Unispital Basel prüft Dokumentation
Von den drei Deutschschweizer Universitätsspitälern will einzig das Universitätsspital Basel (USB) seine bisherige Praxis überdenken: «Es wird zurzeit eine digitale Betäubungsmittelbuchhaltung auf der Station entwickelt. Hier wird die Dokumentation der Entsorgung als zusätzlicher Schritt geprüft, obwohl es rechtlich nicht gefordert ist», schreibt Mediensprecherin Caroline Johnson.
Sie legt ausserdem offen, wie streng der Umgang mit Fentanyl im Spital ist: «Das Richten von Betäubungsmitteln findet immer nach dem Vier-Augenprinzip statt.» Die missbräuchliche Verwendung von Resten von Fentanyl-Ampullen wäre sehr aufwendig, da die angebrochenen Glasampullen nicht einfach entwendet werden könnten. «Die betreffende Person müsste eine zweite Spritze aufziehen und verschliessen, damit sie sie transportieren kann. Das wäre ein sehr auffälliger Vorgang und unter dem Vier-Augen Richtprinzip nicht möglich.»
So wirkt Fentanyl
Fentanyl zählt zu den opioiden Analgetika. Es wird vor allem bei starken Schmerzen wie chronischen Tumorschmerzen, Polytraumata, Verbrennungen und Frakturen eingesetzt. Es ist 100 Mal wirksamer als Morphin. Neben seiner schmerzlindernden Anwendung eignet es sich in höheren Dosen auch als Narkotikum in der Anästhesie. Diese Stärke der Wirkung in Kombination mit einem oft als positiv erlebten Effekt führt dazu, dass Fentanyl auch als Rauschmittel missbraucht wird.
Illegales Fentanyl wird in Laboren produziert – danach wird es in Form von Pulver und Pillen verkauft oder Augentropfen und Nasenspray beigemengt. Ausserdem kann es auf Löschpapier getropft werden.

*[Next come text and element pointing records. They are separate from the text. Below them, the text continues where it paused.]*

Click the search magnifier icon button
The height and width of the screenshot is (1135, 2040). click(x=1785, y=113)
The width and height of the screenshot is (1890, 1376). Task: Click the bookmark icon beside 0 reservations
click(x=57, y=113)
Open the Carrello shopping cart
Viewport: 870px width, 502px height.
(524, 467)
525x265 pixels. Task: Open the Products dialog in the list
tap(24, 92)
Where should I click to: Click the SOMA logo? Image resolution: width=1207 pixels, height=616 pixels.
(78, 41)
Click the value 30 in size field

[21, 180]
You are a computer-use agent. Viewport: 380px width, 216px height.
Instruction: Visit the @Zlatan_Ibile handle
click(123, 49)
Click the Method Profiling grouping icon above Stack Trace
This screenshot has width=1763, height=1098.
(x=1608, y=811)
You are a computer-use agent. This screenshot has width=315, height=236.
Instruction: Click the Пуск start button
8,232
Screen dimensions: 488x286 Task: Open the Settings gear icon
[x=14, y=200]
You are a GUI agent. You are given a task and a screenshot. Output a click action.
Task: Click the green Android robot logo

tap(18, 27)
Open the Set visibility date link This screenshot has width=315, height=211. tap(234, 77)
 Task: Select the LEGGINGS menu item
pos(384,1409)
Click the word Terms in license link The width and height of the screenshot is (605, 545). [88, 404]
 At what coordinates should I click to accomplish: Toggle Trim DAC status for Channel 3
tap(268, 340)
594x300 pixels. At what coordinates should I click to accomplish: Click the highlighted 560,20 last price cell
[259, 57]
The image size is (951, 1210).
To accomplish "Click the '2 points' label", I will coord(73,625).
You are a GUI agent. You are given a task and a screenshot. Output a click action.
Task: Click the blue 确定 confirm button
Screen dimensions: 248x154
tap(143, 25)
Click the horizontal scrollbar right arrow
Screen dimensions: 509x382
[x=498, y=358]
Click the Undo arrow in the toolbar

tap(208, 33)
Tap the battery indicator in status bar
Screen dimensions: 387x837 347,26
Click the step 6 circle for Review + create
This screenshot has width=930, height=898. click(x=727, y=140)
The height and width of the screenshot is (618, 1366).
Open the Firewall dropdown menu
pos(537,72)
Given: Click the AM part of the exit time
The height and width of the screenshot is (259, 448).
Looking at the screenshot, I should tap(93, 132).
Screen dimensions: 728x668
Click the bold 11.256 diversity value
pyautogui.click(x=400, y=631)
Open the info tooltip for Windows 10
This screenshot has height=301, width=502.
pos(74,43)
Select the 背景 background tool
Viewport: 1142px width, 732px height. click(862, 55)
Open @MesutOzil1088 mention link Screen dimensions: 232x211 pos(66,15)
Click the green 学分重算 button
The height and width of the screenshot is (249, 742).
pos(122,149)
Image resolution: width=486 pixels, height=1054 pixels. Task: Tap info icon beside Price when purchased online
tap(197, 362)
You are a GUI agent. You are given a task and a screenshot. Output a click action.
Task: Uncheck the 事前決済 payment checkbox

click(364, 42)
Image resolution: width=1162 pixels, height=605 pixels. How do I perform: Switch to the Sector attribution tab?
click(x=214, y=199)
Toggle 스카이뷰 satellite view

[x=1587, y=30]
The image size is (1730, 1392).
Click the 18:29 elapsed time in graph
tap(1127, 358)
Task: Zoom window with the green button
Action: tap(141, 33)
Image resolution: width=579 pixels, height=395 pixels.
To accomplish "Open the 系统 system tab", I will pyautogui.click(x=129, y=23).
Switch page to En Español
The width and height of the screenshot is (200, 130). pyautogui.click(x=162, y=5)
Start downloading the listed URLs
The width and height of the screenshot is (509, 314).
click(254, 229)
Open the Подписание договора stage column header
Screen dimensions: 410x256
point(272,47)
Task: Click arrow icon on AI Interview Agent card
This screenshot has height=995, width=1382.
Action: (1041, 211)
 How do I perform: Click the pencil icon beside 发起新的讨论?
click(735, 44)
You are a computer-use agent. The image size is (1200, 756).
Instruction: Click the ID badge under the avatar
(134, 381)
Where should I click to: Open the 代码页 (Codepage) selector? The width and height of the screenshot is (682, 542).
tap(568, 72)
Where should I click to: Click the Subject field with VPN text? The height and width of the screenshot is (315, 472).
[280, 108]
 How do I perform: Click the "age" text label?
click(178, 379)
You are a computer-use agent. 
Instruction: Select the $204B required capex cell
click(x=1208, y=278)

Einige Drogenverkäufer kombinieren Fentanyl mit anderen Drogen wie Kokain, Heroin oder Methamphetamin, da bereits wenig Fentanyl ein großes Rauschgefühl auslöst – das macht die Drogenmischung in der Herstellung besonders günstig. Es gibt Drogenkonsumenten, welche die Substanz aus Fentanyl-Pflastern lösen, um sie sich anschliessend zu spritzen.
Bei einer Überdosis Fentanyl kann sich die Atmung verlangsamen oder ganz ausfallen. Gelangt dadurch nicht mehr genug Sauerstoff ins Gehirn, können Konsumenten ins Koma fallen, Hirnschäden entwickeln oder sterben.